FLOATING-Theorie: Projektion auf nicht vorhandene Menschen (Schulung Traumatherapie)
Wenn ein Teilnehmer beim FLOATING nicht auf real vorhandene andere Teilnehmer projizieren kann, weil sein Bedarf nach Abstand so immens ist, muss man so arbeiten, dass man einen in der Vorstellung nicht vorhandenen Menschen als Projektionsfläche nimmt (ein nicht vorhandener Mensch ist aus der inneren Sicht wohlgemerkt auch da, es gibt ihn nur nicht).
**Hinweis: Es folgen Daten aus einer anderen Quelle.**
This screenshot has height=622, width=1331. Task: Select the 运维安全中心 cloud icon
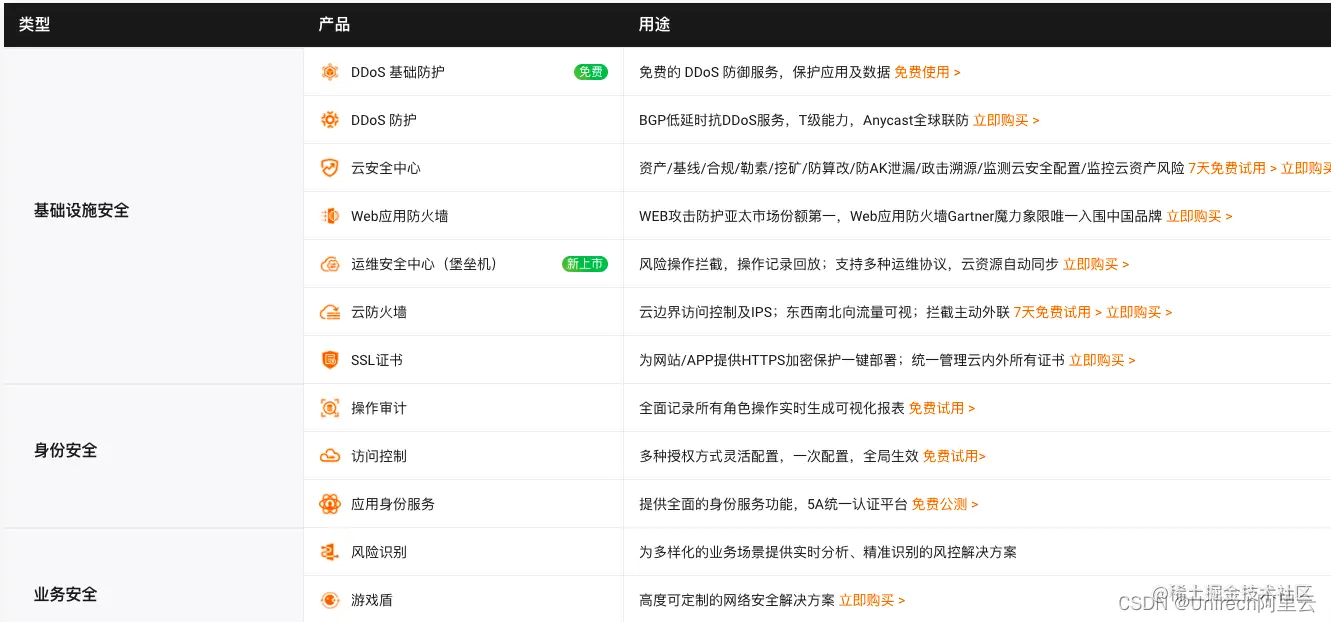(x=329, y=263)
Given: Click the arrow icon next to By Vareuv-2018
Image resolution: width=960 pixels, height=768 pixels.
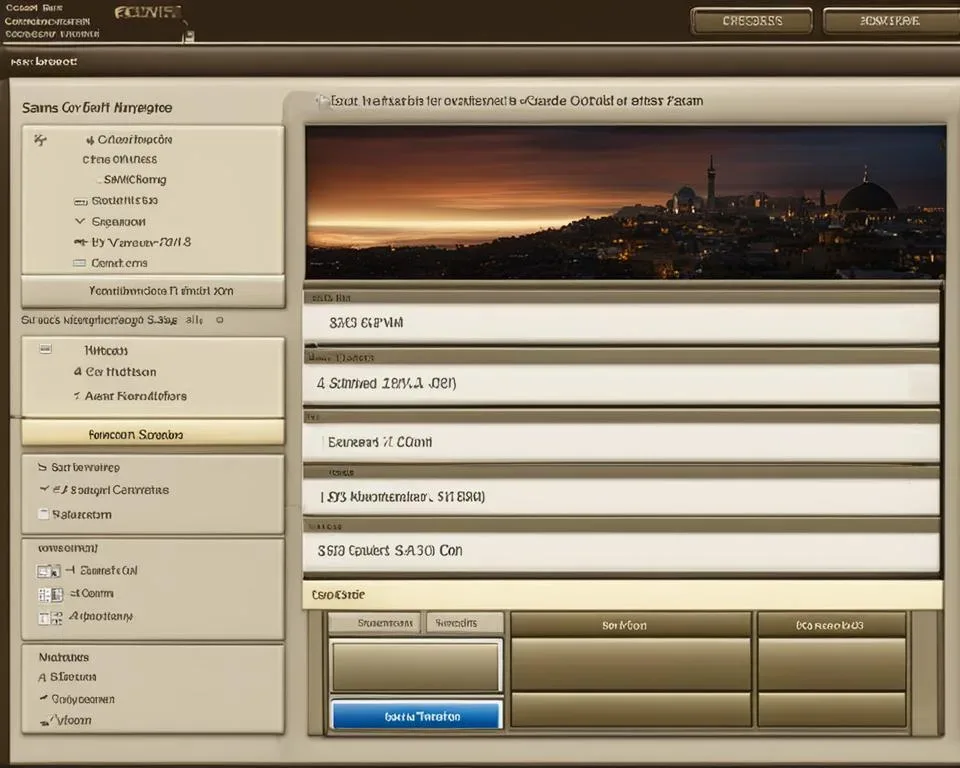Looking at the screenshot, I should (x=81, y=242).
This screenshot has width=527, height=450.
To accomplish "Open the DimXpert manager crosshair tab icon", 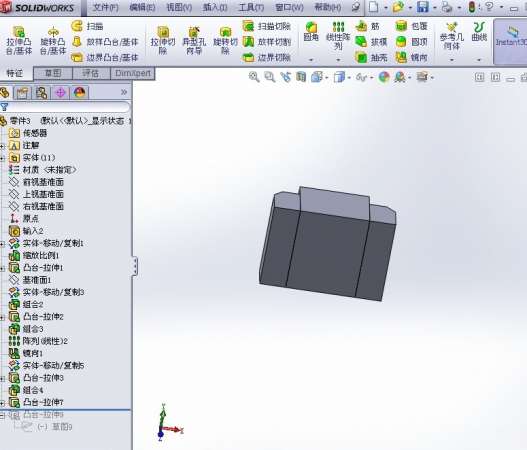I will [x=60, y=92].
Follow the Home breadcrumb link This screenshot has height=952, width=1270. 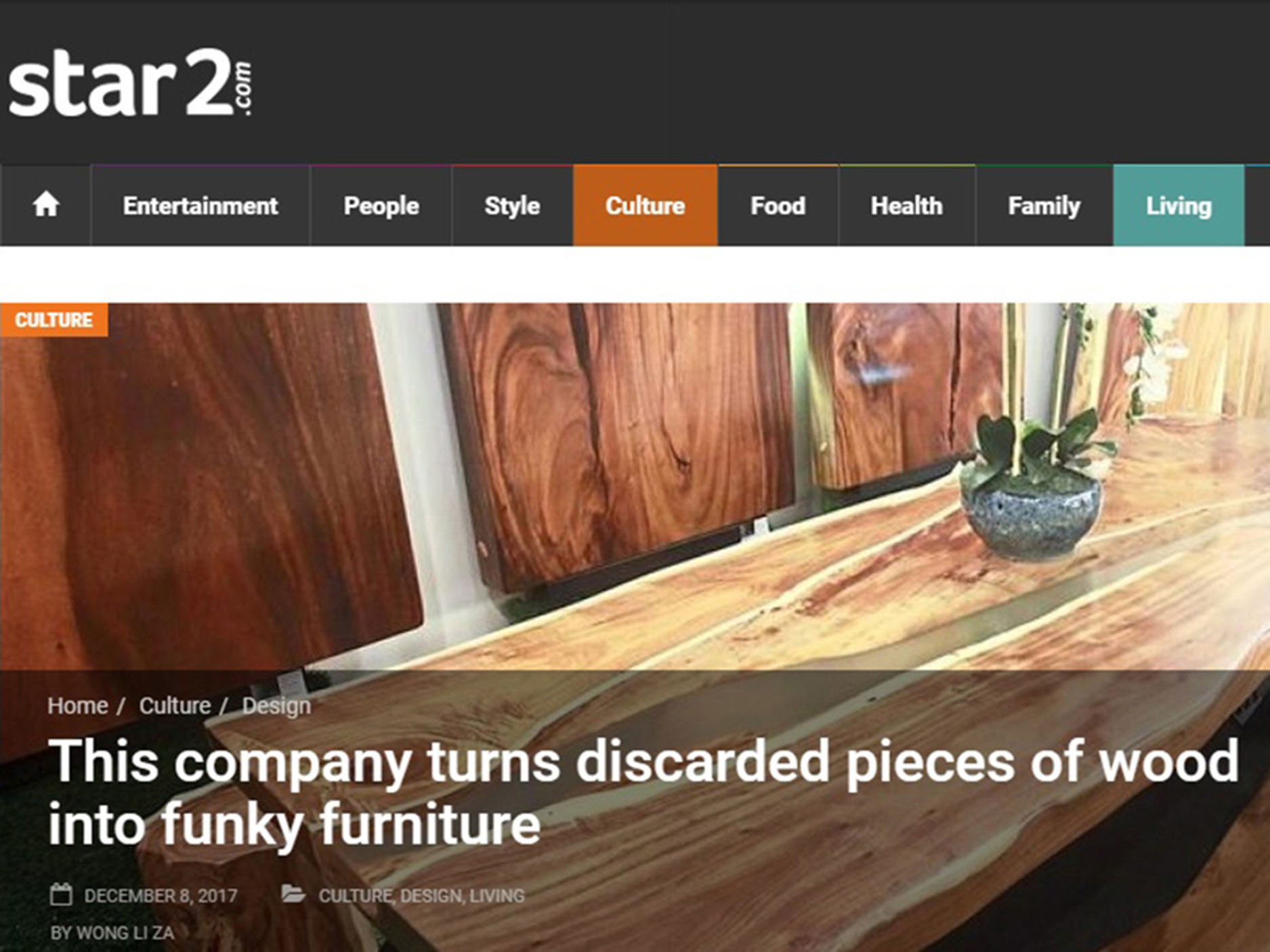[77, 706]
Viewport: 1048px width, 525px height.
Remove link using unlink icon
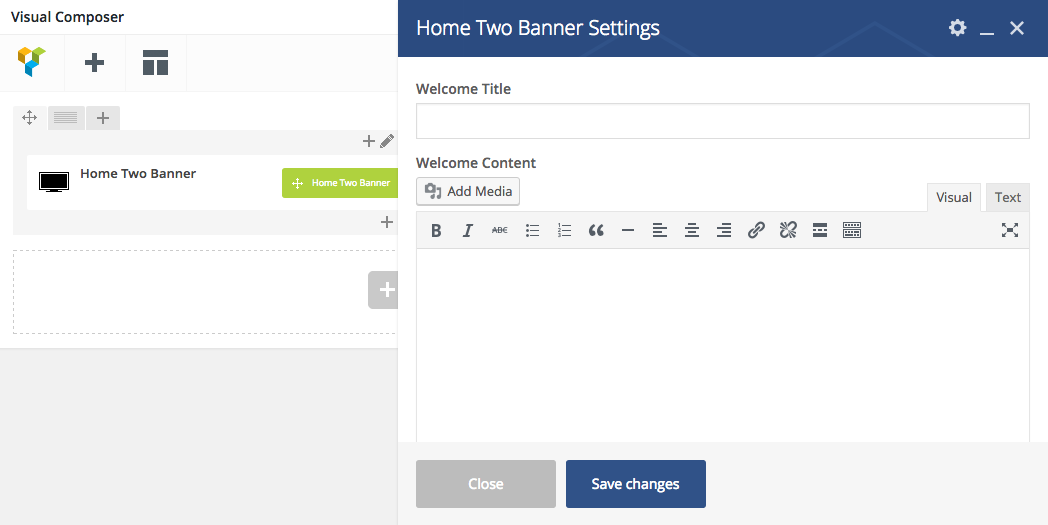coord(788,231)
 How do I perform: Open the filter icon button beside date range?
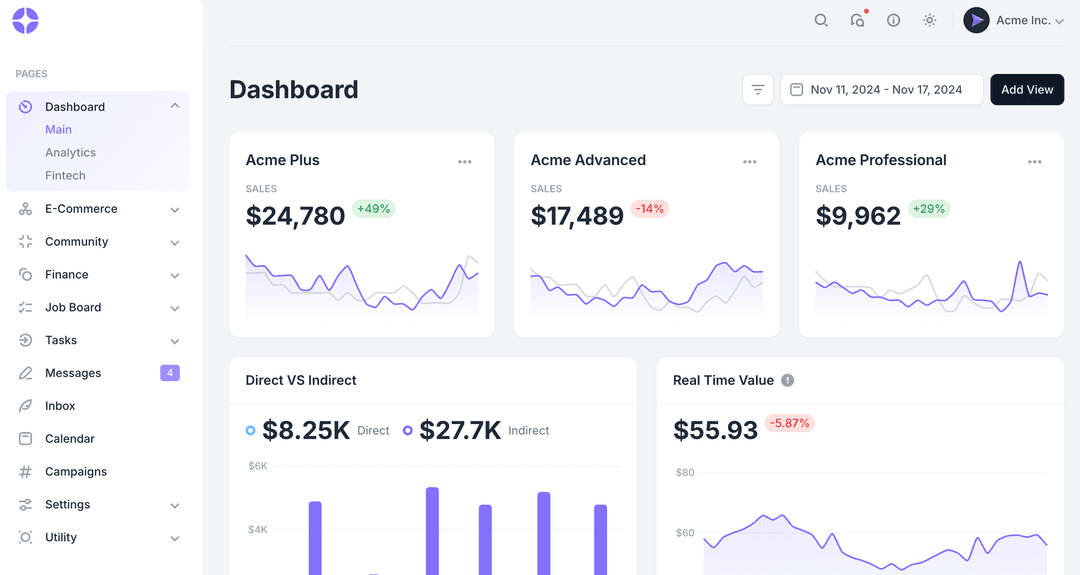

Der Teilnehmer muss dann angeleitet werden, sich zunächst mit diesem „Menschen“ auszutauschen, im Sinne von „Was würdest du diesem Menschen der nicht da ist jetzt am liebsten sagen?“. Wenn man das so einige Zeit macht, entsteht im Teilnehmer mehr Stabilität, auch wenn der Dialog einseitig ist und nur in der Vorstellung und mit jemandem der gar nicht da ist. Dadurch kann dann der Teilnehmer irgendwann eine der 4 gefährlichen Handlungen auf einen der real vorhandenen anderen Teilnehmer projizieren. Solange das Gegenüber auf der inneren Bindungsebene für den Teilnehmer aber nicht vorhanden ist (nicht mal als Projektionsfläche!), kann man natürlich auch keine Handlung auf denjenigen projizieren.
Unterscheidung beider Typen:
Der Verschmelzungstyp „hatte“ ein Gegenüber, aber die Verbindung ist abgebrochen durch Weggehen des anderen.
Der Autonomietyp „hatte“ noch nie ein Gegenüber, er weiß also gar nicht was er sucht.